Hunter Biden, 50, has a law degree from Yale. In May 2017, he formed the company SinoHawk with his uncle James Biden and partner Tony Bobulinski to do business with CEFC, the Chinese conglomerate. The plan was for SinoHawk to invest $10 million from CEFC in energy and infrastructure projects in the United States and around the world. 

Although the SinoHawk-CEFC joint venture stopped in August 2017, Hunter and James Biden reportedly kept working with the conglomerate.    

In September, two Senate committees—Finance and Homeland Security and Governmental Affairs—issued a joint oversight report that found CEFC had wired Hunter Biden at least $5 million beginning Aug. 7, 2017. The Senate report flagged some of the wire payments for possible criminal financial activity:

On Aug. 4, 2017, CEFC Infrastructure Investment (US) LLC, a subsidiary of Ye Jianming’s CEFC China Energy Company that listed Gongwen Dong as its director, sent Hunter Biden’s law firm, Owasco, a payment for $100,000. This transaction was identified for potential criminal financial activity.

One of the investment entities of CEFC Infrastructure Investment is reportedly Shanghai Huaxin Group, a Chinese state-owned enterprise ‘engaged in petroleum products.’ That company is owned by CEFC Shanghai International Group Ltd., which is controlled by Shanghai Guosheng Group, another state-owned enterprise. According to reporting, CEFC Shanghai was a CEFC subsidiary linked to the aforementioned corruption allegations involving the head of the China Development Bank.

Bobulinski, in a statement Oct. 22 to reporters and in a recent interview with Tucker Carlson of Fox News Channel, said Joe Biden was “the big guy” in an email that apportioned stakes for partners in the joint venture. The email said it would mean 20% equity for Hunter Biden and 10% for “the big guy.”

The Biden campaign has said that Joe Biden never held equity in his son’s companies. But the campaign frequently gave sketchy explanations about the authenticity of the emails. 

One document shows James Biden’s share increased from 10% to 20%, which Bobulinski told Carlson he concluded was a way to mask Joe Biden’s continuing 10% share.

Possibly a larger issue has to do with millions of dollars from Chinese donors to the University of Pennsylvania’s Biden Center for Diplomacy and Global Engagement, said Tom Anderson, director of the government integrity project at the National Legal and Policy Center.

The center filed a complaint about the donations with the U.S. Department of Education in May.  

“We don’t have enough information yet to say if he is compromised,” Anderson told The Daily Signal, referring to Joe Biden. 
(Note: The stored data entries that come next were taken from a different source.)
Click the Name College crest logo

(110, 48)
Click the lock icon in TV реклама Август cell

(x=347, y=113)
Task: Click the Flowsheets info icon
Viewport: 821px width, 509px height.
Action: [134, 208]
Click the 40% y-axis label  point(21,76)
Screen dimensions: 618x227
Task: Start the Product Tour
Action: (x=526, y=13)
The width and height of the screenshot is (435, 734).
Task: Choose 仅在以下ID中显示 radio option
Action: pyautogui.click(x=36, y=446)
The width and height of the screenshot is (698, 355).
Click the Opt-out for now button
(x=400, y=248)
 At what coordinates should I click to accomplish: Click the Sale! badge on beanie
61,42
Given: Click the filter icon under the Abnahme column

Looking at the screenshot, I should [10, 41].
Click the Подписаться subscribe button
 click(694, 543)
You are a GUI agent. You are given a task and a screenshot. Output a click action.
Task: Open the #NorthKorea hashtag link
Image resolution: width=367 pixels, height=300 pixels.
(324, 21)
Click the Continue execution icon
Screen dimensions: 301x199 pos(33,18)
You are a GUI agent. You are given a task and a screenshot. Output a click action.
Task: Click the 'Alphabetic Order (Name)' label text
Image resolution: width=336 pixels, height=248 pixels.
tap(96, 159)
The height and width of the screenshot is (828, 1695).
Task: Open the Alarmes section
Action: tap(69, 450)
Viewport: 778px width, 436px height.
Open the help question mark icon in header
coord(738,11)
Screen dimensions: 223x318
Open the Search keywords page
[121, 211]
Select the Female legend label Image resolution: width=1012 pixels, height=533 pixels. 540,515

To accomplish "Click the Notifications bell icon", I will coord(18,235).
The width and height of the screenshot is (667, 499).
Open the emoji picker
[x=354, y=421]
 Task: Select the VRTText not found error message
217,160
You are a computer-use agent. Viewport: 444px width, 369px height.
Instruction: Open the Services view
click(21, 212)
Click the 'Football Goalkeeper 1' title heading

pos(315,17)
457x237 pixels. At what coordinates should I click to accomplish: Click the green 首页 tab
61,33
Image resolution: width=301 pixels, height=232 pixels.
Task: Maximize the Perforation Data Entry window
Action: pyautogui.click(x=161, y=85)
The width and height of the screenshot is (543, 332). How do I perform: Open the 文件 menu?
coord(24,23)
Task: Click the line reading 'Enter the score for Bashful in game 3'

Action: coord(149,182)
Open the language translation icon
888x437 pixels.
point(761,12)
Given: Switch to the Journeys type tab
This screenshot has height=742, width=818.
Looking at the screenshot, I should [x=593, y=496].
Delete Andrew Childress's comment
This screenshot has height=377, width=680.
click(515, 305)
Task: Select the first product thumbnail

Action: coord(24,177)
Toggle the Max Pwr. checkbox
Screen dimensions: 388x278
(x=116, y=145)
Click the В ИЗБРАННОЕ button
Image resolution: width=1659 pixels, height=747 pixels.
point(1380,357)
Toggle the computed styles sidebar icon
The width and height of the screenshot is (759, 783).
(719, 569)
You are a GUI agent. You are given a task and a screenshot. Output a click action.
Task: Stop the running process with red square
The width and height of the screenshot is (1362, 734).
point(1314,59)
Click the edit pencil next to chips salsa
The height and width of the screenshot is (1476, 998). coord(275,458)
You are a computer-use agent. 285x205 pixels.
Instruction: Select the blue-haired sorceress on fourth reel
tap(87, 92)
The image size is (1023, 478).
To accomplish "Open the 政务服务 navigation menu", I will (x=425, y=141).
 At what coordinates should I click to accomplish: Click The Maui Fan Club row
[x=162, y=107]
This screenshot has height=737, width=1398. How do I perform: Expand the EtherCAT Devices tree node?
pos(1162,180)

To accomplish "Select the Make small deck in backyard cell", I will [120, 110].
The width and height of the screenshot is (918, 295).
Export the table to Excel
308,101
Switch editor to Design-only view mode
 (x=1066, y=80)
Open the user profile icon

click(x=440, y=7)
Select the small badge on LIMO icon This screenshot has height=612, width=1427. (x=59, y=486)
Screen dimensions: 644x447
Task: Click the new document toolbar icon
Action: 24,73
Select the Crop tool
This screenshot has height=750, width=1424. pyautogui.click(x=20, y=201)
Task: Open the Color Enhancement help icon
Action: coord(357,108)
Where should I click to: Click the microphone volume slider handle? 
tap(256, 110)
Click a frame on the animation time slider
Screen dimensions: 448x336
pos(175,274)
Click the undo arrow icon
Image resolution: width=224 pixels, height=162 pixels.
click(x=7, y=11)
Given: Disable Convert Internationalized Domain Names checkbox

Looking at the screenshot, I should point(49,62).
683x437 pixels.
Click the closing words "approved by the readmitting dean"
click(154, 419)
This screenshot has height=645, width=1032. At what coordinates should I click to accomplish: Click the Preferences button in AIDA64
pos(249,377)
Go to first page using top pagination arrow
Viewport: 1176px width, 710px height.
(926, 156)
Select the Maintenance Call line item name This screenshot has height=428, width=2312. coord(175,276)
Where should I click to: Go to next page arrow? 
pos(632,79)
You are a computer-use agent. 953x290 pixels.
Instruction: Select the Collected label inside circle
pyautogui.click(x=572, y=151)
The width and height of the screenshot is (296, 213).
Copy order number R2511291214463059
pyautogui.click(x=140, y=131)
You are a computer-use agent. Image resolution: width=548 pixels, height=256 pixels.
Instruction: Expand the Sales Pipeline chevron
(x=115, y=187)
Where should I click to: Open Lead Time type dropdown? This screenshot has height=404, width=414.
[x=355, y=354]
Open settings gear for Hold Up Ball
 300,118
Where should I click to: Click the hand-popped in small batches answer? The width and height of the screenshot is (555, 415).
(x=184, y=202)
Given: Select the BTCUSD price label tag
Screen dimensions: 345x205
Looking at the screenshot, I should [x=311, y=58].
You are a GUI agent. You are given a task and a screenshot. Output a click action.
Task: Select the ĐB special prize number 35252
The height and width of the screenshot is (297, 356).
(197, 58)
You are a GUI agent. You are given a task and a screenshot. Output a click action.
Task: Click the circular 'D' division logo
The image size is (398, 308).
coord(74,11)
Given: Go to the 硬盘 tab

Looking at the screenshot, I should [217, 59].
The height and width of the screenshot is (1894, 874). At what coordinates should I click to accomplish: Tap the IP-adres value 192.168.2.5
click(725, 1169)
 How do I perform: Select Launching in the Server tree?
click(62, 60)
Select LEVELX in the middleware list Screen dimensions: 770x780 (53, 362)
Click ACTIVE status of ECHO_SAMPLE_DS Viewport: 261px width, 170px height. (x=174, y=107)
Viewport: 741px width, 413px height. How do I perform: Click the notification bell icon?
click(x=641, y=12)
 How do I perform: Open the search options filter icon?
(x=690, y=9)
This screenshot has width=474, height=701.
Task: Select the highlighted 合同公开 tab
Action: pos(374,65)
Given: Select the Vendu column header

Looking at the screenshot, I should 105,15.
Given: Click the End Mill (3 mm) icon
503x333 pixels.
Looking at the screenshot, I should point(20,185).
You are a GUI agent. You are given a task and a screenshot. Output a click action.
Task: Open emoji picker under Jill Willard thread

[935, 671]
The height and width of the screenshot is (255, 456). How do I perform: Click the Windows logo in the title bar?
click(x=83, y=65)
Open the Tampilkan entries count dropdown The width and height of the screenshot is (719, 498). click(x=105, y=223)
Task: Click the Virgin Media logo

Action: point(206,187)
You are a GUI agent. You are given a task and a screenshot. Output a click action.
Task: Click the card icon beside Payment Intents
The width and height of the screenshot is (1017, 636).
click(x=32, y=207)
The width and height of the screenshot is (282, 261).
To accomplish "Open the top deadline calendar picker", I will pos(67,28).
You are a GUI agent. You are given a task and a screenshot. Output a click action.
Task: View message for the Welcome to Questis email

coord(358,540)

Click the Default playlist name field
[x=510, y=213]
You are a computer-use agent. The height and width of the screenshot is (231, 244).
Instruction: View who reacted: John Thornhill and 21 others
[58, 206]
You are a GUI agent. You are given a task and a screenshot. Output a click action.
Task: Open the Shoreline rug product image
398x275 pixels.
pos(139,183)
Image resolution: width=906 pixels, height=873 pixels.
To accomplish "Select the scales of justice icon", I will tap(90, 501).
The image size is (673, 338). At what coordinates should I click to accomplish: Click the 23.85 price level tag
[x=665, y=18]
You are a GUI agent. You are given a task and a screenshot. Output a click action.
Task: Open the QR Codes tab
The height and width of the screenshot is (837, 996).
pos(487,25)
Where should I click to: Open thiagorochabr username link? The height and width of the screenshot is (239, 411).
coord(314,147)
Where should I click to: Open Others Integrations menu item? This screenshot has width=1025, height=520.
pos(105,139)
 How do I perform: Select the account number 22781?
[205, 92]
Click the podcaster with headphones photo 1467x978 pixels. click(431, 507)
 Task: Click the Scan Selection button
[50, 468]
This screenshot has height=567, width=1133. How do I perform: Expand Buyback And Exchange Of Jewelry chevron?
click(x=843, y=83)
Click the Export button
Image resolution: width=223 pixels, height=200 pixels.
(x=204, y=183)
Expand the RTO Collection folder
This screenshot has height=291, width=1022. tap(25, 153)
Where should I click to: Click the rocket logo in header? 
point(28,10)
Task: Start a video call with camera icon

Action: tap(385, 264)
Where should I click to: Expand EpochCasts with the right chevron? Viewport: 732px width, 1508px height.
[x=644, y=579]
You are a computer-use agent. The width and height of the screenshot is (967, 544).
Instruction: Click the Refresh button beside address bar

The Biden Center received $70 million from Chinese donors since 2017, with $22 million of it from anonymous donors, according to the National Legal and Policy Center’s complaint. The complaint asks the Education Department to force the University of Pennsylvania to disclose more information about the donors. 

Anderson noted that many staffers for the center likely will join the new Biden administration. 

“It’s an incubation for corruption,” Anderson said. “Staffers at the Biden Center are future administration officials and could feel beholden to these donors. That’s how guys get compromised.”